__EXERCISE GOAL__
Exact reproduction required: print each line of the material below.

__DATA FOR THIS TASK__
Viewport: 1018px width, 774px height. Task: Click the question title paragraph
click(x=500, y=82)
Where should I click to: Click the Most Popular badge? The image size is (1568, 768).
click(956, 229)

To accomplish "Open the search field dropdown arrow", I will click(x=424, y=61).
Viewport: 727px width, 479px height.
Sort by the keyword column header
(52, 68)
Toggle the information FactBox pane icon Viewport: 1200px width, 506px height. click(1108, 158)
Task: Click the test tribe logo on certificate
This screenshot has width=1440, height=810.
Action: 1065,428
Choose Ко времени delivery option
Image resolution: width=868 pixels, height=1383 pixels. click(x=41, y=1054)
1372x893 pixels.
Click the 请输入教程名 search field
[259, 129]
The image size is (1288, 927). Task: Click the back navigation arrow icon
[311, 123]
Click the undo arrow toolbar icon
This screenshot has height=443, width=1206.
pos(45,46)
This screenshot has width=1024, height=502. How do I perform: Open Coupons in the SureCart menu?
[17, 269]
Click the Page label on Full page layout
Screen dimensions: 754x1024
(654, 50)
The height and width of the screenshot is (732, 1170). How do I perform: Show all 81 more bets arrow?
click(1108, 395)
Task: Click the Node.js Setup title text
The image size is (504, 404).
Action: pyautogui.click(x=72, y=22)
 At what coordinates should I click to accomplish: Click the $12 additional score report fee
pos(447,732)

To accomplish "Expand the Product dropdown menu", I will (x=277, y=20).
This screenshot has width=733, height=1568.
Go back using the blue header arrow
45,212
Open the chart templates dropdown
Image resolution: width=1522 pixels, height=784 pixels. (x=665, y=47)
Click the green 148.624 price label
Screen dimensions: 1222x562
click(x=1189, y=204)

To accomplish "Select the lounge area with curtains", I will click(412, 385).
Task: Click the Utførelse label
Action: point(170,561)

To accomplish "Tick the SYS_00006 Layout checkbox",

__COMPLETED TASK__
Viewport: 1018px width, 774px height. Task: Click the question title paragraph
click(x=500, y=82)
Where should I click to: Click the Most Popular badge? The image size is (1568, 768).
click(956, 229)

To accomplish "Open the search field dropdown arrow", I will click(x=424, y=61).
Viewport: 727px width, 479px height.
Sort by the keyword column header
(52, 68)
Toggle the information FactBox pane icon Viewport: 1200px width, 506px height. click(1108, 158)
Task: Click the test tribe logo on certificate
This screenshot has width=1440, height=810.
Action: 1065,428
Choose Ко времени delivery option
Image resolution: width=868 pixels, height=1383 pixels. click(x=41, y=1054)
1372x893 pixels.
Click the 请输入教程名 search field
[259, 129]
The image size is (1288, 927). Task: Click the back navigation arrow icon
[311, 123]
Click the undo arrow toolbar icon
This screenshot has height=443, width=1206.
pos(45,46)
This screenshot has width=1024, height=502. How do I perform: Open Coupons in the SureCart menu?
[17, 269]
Click the Page label on Full page layout
Screen dimensions: 754x1024
(654, 50)
The height and width of the screenshot is (732, 1170). How do I perform: Show all 81 more bets arrow?
click(1108, 395)
Task: Click the Node.js Setup title text
The image size is (504, 404).
Action: pyautogui.click(x=72, y=22)
 At what coordinates should I click to accomplish: Click the $12 additional score report fee
pos(447,732)

To accomplish "Expand the Product dropdown menu", I will (x=277, y=20).
This screenshot has width=733, height=1568.
Go back using the blue header arrow
45,212
Open the chart templates dropdown
Image resolution: width=1522 pixels, height=784 pixels. (x=665, y=47)
Click the green 148.624 price label
Screen dimensions: 1222x562
click(x=1189, y=204)

To accomplish "Select the lounge area with curtains", I will click(412, 385).
Task: Click the Utførelse label
Action: point(170,561)

To accomplish "Tick the SYS_00006 Layout checkbox",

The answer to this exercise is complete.